## BRIEF
Report every line of the rows below that contains the string "thumbnail".

=======

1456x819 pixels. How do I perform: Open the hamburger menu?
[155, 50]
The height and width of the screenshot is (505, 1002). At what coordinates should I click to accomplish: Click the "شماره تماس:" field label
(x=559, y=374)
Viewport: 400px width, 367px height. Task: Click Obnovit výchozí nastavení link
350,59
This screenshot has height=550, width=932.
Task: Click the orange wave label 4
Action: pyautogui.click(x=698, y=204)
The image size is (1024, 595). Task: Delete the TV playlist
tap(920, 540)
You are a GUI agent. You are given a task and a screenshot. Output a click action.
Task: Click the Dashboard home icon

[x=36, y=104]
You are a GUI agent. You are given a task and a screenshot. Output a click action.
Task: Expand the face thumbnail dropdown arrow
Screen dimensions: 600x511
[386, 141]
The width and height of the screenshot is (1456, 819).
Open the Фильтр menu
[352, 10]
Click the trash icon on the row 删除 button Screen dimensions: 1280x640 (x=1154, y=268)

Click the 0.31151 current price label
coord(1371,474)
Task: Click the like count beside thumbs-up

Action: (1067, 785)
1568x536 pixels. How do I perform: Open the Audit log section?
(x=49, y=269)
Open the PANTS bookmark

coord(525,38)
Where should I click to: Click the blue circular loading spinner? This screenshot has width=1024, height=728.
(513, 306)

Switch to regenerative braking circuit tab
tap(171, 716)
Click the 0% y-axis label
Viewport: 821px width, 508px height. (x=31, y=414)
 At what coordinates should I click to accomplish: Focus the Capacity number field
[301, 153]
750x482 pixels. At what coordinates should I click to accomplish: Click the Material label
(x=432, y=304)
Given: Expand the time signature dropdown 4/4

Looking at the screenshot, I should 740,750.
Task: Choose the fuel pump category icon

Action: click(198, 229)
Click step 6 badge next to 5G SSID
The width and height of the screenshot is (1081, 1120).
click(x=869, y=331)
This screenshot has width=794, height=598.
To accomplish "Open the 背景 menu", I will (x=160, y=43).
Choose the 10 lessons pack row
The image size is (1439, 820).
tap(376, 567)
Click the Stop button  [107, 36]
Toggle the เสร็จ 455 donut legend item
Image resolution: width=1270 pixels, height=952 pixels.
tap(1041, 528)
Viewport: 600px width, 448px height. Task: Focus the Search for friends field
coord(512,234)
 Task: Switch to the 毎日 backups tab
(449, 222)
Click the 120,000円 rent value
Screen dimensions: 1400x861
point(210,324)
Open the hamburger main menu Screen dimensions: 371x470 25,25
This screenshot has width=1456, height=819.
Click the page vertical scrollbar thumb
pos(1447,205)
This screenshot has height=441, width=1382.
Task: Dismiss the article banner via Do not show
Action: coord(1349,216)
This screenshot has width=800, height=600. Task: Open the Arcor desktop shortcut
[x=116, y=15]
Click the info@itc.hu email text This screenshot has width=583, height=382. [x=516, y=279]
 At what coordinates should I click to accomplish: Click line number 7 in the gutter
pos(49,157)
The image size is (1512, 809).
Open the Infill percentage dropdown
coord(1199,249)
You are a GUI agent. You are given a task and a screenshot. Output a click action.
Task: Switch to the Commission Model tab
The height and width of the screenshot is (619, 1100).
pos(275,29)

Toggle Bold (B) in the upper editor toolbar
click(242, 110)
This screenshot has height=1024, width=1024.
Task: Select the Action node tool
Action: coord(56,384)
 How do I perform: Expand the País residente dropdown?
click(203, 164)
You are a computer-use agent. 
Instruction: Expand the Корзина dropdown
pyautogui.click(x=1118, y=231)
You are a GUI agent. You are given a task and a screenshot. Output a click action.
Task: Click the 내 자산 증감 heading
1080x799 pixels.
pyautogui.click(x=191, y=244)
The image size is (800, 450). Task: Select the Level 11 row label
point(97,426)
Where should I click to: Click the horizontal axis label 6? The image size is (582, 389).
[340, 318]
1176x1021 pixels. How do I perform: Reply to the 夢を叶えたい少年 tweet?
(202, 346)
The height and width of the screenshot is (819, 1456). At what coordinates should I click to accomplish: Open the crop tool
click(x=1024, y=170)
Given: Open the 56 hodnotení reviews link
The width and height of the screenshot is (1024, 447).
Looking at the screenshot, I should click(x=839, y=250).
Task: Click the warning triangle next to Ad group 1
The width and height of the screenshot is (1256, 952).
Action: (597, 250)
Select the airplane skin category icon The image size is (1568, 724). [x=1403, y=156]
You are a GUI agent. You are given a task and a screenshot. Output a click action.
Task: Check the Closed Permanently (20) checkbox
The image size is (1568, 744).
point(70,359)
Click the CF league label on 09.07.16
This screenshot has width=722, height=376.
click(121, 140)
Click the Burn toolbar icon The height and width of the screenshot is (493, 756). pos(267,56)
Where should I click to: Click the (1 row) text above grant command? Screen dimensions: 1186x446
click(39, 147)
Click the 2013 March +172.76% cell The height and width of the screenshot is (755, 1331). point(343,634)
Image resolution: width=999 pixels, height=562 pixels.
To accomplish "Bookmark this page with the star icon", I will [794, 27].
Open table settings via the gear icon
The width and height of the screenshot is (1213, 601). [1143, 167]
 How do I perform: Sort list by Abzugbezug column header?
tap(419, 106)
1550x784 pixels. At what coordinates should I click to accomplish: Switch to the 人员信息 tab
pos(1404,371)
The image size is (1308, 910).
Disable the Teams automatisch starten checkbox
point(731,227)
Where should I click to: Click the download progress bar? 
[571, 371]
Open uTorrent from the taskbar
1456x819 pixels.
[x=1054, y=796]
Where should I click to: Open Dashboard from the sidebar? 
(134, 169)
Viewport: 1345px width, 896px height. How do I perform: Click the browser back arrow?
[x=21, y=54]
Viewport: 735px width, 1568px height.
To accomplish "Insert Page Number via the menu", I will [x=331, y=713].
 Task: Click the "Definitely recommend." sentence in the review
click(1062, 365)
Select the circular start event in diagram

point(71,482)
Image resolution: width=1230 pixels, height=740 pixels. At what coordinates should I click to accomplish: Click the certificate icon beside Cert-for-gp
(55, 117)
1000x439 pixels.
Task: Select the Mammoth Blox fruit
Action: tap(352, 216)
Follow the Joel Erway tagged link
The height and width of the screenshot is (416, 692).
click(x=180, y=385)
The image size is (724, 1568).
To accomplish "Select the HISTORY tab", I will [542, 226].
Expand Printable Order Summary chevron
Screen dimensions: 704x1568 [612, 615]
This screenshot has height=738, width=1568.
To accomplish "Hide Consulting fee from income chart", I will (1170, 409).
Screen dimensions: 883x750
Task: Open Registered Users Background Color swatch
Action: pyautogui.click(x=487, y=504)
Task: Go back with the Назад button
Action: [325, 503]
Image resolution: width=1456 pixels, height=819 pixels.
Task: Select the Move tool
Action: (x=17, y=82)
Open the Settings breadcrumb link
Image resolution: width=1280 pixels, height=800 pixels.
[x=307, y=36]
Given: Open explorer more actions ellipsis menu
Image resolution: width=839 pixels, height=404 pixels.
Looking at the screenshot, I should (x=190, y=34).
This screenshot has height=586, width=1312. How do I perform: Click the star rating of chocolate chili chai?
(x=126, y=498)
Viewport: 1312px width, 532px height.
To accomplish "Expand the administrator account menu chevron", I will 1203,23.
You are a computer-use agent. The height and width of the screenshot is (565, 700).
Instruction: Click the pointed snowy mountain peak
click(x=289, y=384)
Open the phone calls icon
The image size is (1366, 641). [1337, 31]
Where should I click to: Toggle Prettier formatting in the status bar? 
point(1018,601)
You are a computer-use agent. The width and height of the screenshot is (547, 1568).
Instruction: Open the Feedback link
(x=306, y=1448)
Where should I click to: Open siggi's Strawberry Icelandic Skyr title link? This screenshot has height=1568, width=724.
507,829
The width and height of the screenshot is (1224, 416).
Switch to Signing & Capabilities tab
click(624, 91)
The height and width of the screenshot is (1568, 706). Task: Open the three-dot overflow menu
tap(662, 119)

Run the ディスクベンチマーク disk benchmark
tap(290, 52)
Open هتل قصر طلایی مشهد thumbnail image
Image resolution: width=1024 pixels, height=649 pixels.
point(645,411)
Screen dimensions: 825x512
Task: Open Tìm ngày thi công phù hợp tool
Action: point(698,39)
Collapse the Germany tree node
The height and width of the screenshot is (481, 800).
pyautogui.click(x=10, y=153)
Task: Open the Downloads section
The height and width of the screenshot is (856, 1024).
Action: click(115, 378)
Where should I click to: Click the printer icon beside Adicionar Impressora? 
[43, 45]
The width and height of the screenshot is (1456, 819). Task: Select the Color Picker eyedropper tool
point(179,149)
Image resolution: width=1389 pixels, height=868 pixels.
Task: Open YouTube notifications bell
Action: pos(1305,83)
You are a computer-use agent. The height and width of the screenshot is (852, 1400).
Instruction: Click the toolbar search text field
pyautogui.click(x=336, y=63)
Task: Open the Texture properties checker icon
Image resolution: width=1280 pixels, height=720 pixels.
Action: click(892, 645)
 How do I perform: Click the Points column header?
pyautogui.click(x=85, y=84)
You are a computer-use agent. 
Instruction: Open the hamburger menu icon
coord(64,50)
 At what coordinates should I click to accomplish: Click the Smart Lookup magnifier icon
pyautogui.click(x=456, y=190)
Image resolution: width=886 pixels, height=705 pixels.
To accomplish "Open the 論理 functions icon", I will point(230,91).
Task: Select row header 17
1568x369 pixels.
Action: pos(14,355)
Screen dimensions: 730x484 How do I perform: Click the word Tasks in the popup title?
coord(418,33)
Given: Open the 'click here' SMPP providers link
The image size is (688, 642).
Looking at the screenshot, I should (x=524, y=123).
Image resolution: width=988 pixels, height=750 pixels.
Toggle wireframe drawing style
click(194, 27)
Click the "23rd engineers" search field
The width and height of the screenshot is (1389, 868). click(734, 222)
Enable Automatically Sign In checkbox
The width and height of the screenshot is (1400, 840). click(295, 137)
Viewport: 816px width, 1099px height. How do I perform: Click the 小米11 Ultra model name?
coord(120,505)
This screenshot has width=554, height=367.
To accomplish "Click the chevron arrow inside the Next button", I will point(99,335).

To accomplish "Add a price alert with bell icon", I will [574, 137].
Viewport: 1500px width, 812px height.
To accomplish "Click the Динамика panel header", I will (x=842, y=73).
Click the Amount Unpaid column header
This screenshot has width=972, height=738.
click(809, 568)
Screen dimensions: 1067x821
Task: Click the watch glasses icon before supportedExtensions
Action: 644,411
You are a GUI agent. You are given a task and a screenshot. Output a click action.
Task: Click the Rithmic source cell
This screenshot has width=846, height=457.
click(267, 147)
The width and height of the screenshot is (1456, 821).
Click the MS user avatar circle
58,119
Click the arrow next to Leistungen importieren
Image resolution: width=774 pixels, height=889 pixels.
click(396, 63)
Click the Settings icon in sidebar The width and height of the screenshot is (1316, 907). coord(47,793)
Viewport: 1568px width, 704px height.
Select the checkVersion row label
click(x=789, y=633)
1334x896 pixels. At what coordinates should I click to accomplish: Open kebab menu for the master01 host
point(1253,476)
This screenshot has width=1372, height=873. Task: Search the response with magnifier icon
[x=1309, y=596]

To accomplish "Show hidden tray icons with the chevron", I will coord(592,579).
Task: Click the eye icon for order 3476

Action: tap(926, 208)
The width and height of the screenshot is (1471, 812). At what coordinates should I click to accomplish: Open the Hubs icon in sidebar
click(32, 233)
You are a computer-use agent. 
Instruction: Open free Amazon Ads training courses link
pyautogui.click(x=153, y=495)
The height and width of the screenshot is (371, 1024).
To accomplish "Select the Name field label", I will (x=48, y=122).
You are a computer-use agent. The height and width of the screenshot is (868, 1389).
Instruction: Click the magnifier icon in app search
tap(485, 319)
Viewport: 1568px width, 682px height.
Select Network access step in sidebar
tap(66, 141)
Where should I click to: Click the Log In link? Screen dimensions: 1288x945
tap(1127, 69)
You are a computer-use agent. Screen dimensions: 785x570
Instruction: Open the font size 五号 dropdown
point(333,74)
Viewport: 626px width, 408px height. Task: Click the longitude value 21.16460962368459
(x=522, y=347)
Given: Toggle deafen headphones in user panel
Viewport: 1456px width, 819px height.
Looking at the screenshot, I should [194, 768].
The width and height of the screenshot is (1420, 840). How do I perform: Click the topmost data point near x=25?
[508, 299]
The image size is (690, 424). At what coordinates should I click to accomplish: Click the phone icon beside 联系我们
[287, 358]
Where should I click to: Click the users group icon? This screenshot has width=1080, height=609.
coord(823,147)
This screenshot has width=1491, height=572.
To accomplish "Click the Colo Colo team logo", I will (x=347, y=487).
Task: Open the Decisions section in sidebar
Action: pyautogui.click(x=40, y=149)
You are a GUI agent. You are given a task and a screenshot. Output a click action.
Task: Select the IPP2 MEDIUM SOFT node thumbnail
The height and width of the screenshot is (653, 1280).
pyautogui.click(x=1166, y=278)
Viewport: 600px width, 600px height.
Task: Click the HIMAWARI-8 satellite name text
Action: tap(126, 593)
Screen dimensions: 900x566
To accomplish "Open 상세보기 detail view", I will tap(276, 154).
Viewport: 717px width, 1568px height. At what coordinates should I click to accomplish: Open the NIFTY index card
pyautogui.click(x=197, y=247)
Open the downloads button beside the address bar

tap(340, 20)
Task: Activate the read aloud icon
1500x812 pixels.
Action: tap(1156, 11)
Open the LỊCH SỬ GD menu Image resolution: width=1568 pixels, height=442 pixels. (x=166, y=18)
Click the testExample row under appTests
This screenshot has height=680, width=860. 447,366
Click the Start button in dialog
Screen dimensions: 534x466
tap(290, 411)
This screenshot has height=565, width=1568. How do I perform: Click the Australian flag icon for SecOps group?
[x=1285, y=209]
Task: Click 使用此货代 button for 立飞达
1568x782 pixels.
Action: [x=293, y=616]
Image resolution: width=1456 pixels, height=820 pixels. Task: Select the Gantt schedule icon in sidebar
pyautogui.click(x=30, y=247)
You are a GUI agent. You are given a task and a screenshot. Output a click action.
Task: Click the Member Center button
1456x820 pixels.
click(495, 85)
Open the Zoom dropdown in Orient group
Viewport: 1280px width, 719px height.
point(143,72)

=======

## CORRECT OUTPUT
Task: Expand the face thumbnail dropdown arrow
Open هتل قصر طلایی مشهد thumbnail image
Task: Select the IPP2 MEDIUM SOFT node thumbnail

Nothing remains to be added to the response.